The great work in Africa and the Greeks of Australia:

Today Father Themistocles is in Sierra Leone, where he has done great work. We ask him to become the eyes of our readers and say what he would see if someone went there today.

“He would see orphanages, kindergartens, schools, a clinic with a doctor who has been studying in Europe. A modern two-storey school. The gratitude of the children when they saw the school will be unforgettable,” he says.

“I remember they were jumping around when they saw the new building. The situation is slowly improving. I remember in 2007 we had power for half an hour a day. Today the electric current is more stable. When I came, Sierra Leone was the poorest country in the world.

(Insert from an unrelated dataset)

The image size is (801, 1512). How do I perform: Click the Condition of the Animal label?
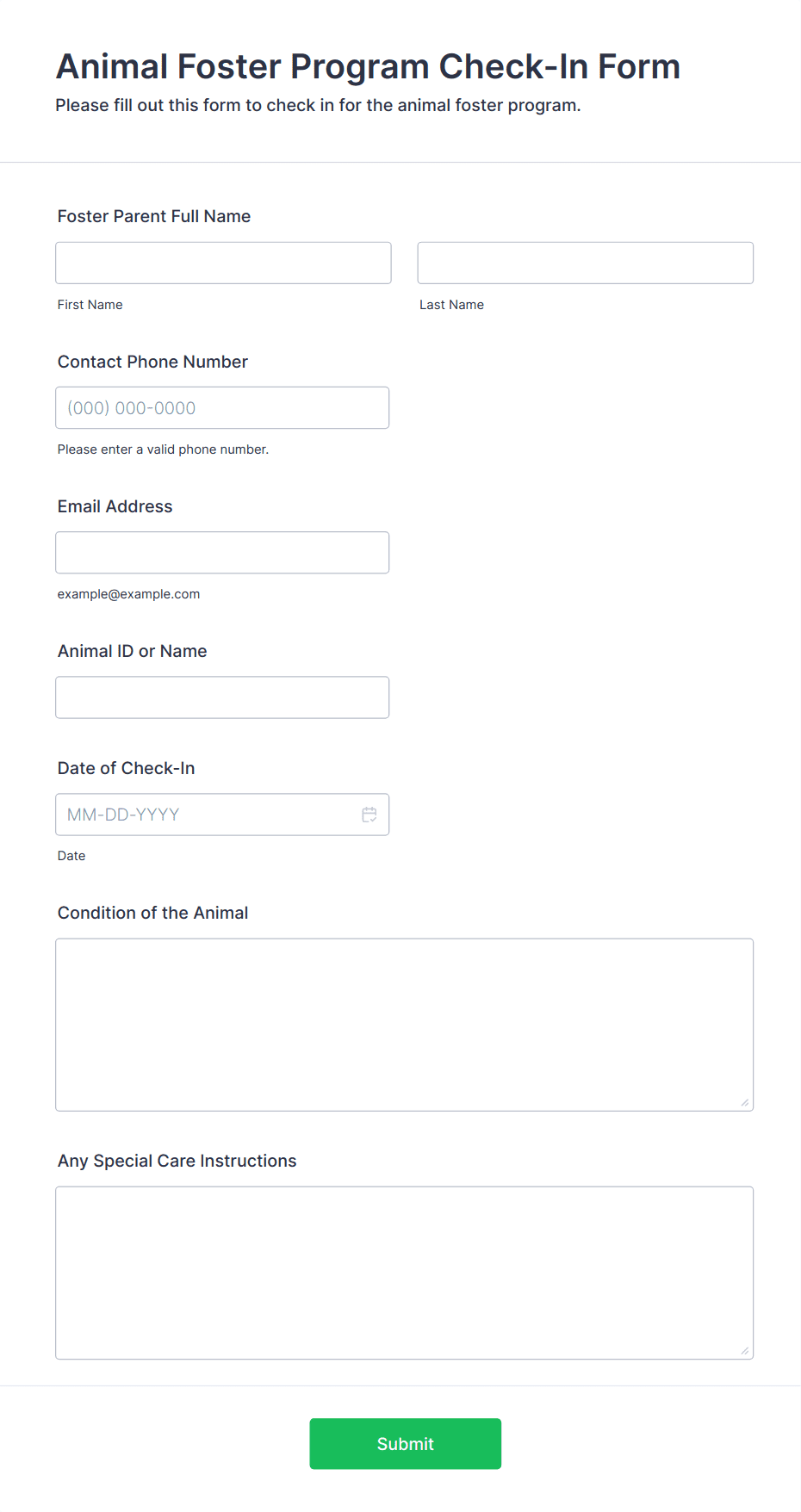[x=152, y=913]
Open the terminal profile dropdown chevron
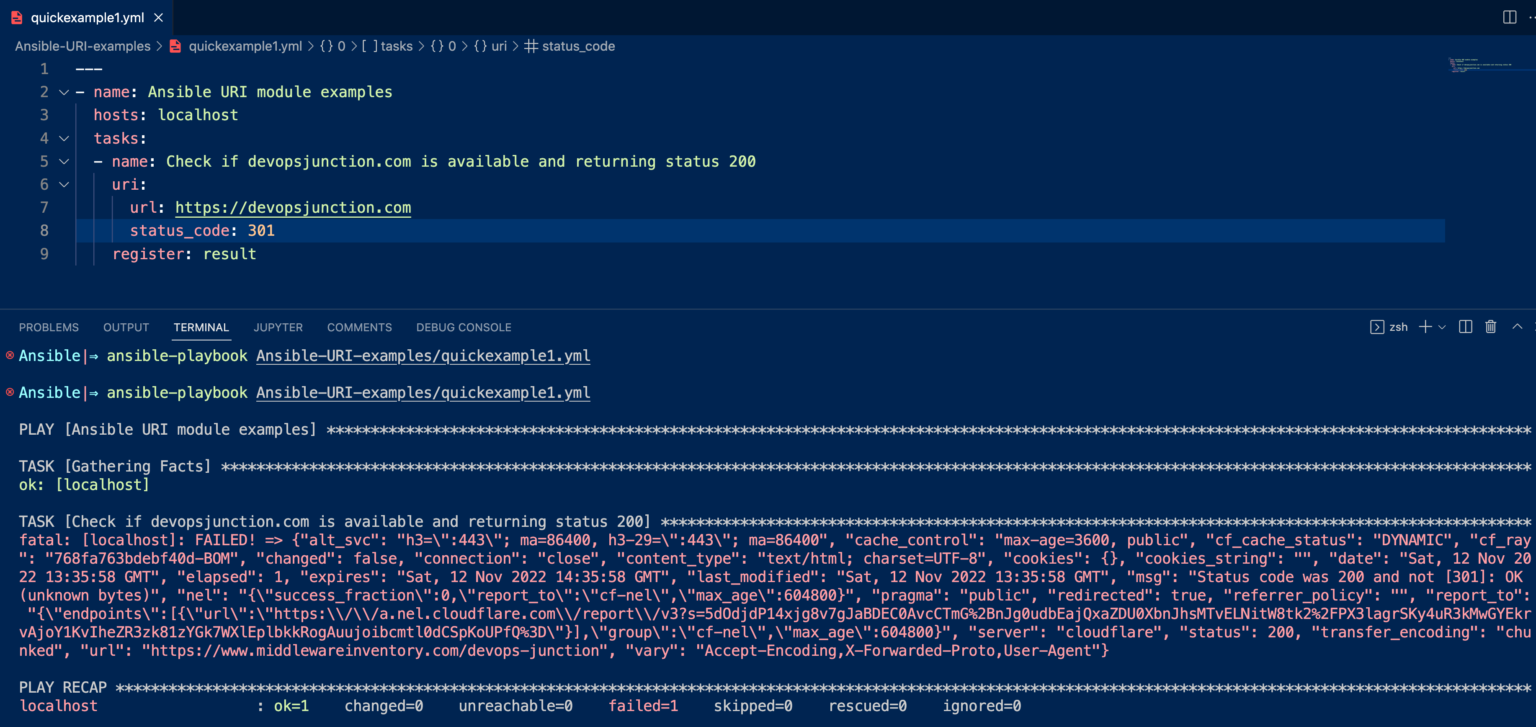Screen dimensions: 1536x727 [1441, 327]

Today it has improved a bit.

“The main problem in Sierra Leone is poverty. The father who has no money to send his child to school. The mother who has four children. Two on the shoulder and two on the arms. She walks like this because her husband has abandoned her. She must find a way to feed her children.”

He tells us in a trembling voice of the great work of the churches. “If someone were to drive all the churches out of Africa tomorrow, 40 million people supported by their charity work would immediately die.

“I mean, look at this.

“A cappuccino costs 4 euros in Athens if you sit in the cafeteria. The 4 euro is 44,000 Leon (the Local Currency of the Sierra Leone). With this money a native can live with his family for two to three days. A cappuccino gives life to a family in Sierra Leone for two to three days”, says Father Themistocles, who in his speech during his award warmly thanked the Greeks of Australia.

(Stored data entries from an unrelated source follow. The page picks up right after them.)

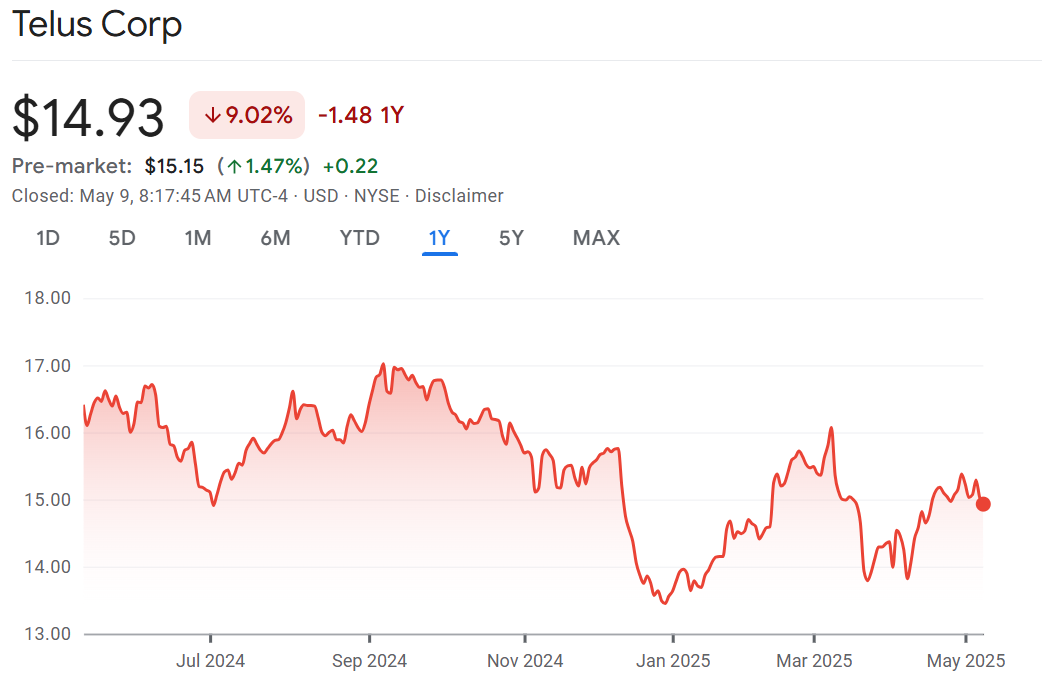Click the -1.48 1Y change text
The height and width of the screenshot is (682, 1042).
pyautogui.click(x=360, y=115)
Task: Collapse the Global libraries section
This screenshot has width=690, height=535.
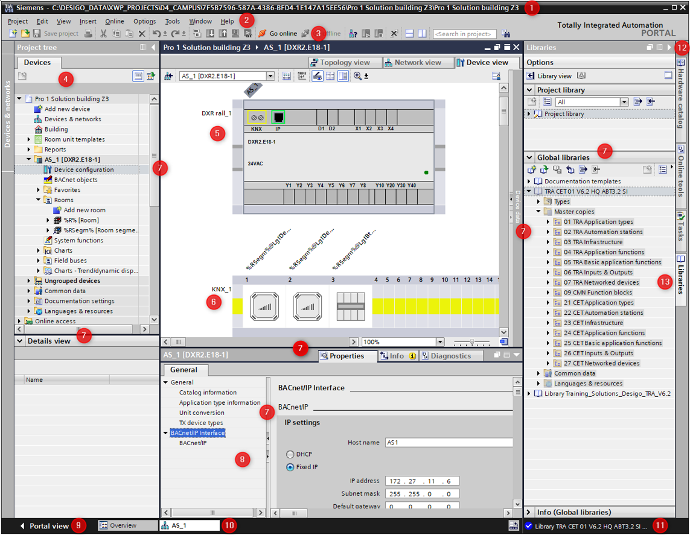Action: coord(530,157)
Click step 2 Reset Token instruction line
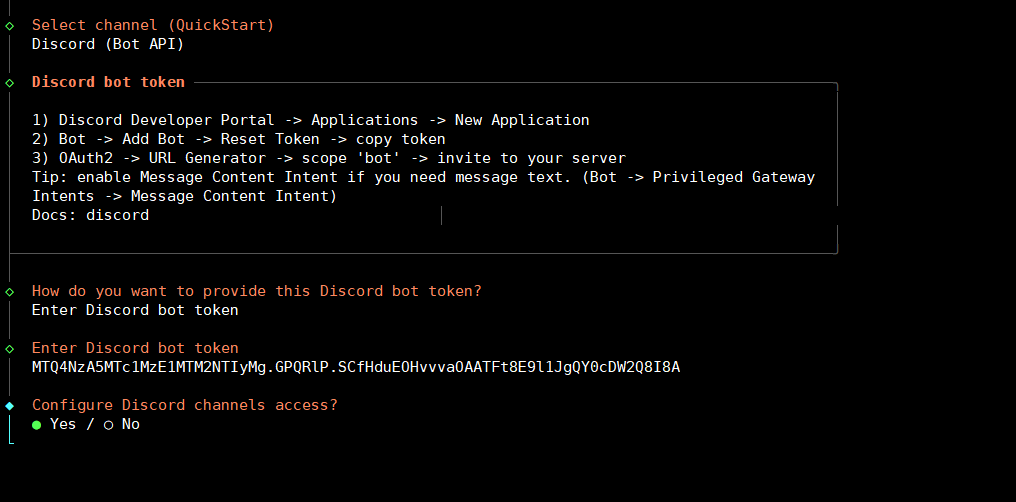This screenshot has width=1016, height=502. (239, 139)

“The Greeks of Australia have made a significant contribution to our work. Without our diaspora my work in Africa would not have been possible. They have contributed about 50% of the total offers we have received.

“At the same time from Greece we have the other 25% and from America the rest. I want you to write that there is an excellent team that helps me from Australia. It is called “Paradise 4 kids” and thanks to their help we have done a lot of good in Africa” concludes in a hearty confession the saint of Africa, as he is called.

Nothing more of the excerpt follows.